Investir dans les montres de luxe : un bon investissement ?

Les montres sont souvent recommandées comme investissements stables. Mais quels sont les modèles qui apportent réellement un retour ? Et quelles sont les montres qui se vendent le mieux dans les marchés aux puces que dans les ventes aux enchères ? 

Qu’est-ce qui rend une montre stable en valeur et qu’est-ce qui est important pour obtenir un bon rendement. 

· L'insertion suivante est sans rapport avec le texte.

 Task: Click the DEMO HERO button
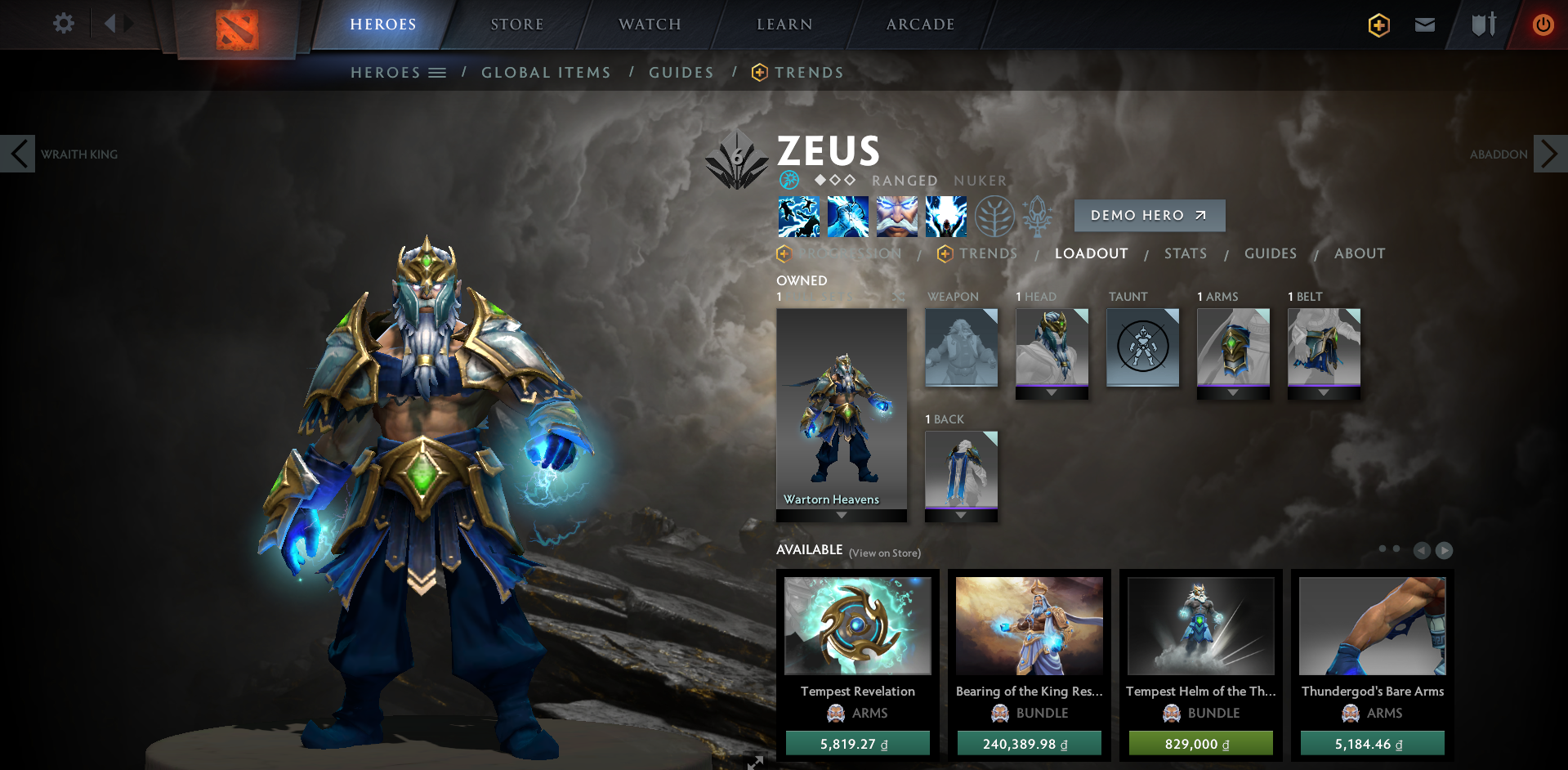pyautogui.click(x=1149, y=215)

Les avis divergent largement quant à savoir si les montres-bracelets de luxe conviennent comme investissement : dans certains endroits, on entend dire qu’elles sont particulièrement stables en valeur, et qu’elles obtiennent même parfois des rendements décents, tandis que d’autres experts déconseillent fortement d’investir dans des montres. Le sujet ne semble pas facile. En fait, il faut regarder de près les montres et les marchés sur lesquels elles sont négociées pour en tirer des bénéfices. Le fait est que toutes les montres ne font pas du tout de profit à la revente. Au contraire, comme c’est souvent le cas, l’offre et la demande déterminent le prix. Dans de nombreux cas, la valeur personnelle et la valeur marchande d’une montre divergent aussi considérablement, et seules certaines marques et certains modèles conviennent aux investisseurs. Les grands noms du haut de gamme du segment du luxe conviennent particulièrement aux investisseurs – Rolex et Patek Philippe sont les plus en vue. Les montres de ces marques ne sont généralement disponibles qu’en très petites quantités, ont de véritables mouvements de fabrication et une longue histoire. Des modèles comme la Rolex Daytona nous rappellent inévitablement les courses automobiles rapides de Daytona et le plus célèbre porteur de la même montre : Paul Newman. Dans cet exemple, la réputation de la marque, la valeur de l’horlogerie et l’histoire des modèles ont entraîné une forte demande et les ventes aux enchères ont déjà rapporté des sommes record dans le passé. En particulier, la montre privée dédiée de Paul Newman a été vendue aux enchères pour la somme incroyable de 17,8 millions de dollars US. Mais même sans ce dévouement unique, la montre est généralement négociée aux enchères et sur les marchés en ligne bien au-dessus du prix de catalogue : ce n’est pas parce qu’un modèle est annoncé comme “limité” qu’il doit prendre de la valeur. De nombreux modèles “limités” sont disponibles en très grandes quantités. Néanmoins, certains modèles spéciaux peuvent prendre beaucoup de valeur. Par exemple, l’Omega Speedmaster dans l’édition Snoopy strictement limitée est nettement plus chère que le prix d’une Speedmaster classique sur les marchés populaires auprès des collectionneurs, comme Chrono24 : L’heure de la vente, le marché et, enfin et surtout, l’état de la montre ont également une influence décisive sur le prix. 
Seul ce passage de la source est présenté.